Por detrás deste biombo eleitoral europeu está a ideia de que o super-Estado europeu é democrático porque até tem um Parlamento e este até é eleito em eleições semelhantes às que os Estados realizam para os Parlamentos nacionais. Nada mais falso, apesar de nos últimos anos o Parlamento Europeu ter visto os seus poderes paulatinamente aumentados. O Parlamento Europeu é uma instituição comunitária cujos membros são regiamente pagos e que é dominado por dois grandes partidos federalistas, o Partido Socialista Europeu e o Partido Popular Europeu, nos quais se integram o PS, o PSD e o CDS. No caso português, actualmente, mais valia o PS, o PSD e o CDS concorrerem com uma lista única ao Parlamento Europeu. Ninguém perceberia que se trata de três partidos diferentes.

 

Hoje em dia, graças a sucessivas revisões dos Tratados, o Parlamento Europeu tem alguns poderes que interferem com a soberania dos Estados, cujo exercício não obedece à lógica dos interesses nacionais de cada país, mas a lógicas de lobby de interesses e de estratégia dos grandes Estados, cujos partidos dominam por sua vez os dois partidos europeus federalistas.
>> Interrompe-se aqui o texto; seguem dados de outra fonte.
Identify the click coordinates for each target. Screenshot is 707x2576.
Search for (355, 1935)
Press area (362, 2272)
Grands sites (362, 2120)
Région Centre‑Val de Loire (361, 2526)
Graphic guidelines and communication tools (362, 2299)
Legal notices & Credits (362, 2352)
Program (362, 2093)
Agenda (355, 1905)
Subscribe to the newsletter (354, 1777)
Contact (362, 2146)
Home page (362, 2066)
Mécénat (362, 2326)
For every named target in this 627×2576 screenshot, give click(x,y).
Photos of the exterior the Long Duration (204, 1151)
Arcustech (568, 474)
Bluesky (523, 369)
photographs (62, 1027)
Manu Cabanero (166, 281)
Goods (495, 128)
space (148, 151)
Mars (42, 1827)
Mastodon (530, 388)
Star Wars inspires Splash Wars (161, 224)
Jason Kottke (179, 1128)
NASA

Esta não é uma realidade que os cidadãos tenham presente quando votam, julgando estar a eleger representantes de Portugal, quando, na verdade, estão apenas a dificultar a vida aos interesses de Portugal, sob a atraente capa da democracia representativa. É o biombo a agir.

 

No próximo dia 7 de Junho, repetir-se-á a encenação. Pelos vistos com uma esmagadora abstenção, da qual ninguém parece interessado em retirar consequências políticas.

(publicado na edição de hoje do Semanário)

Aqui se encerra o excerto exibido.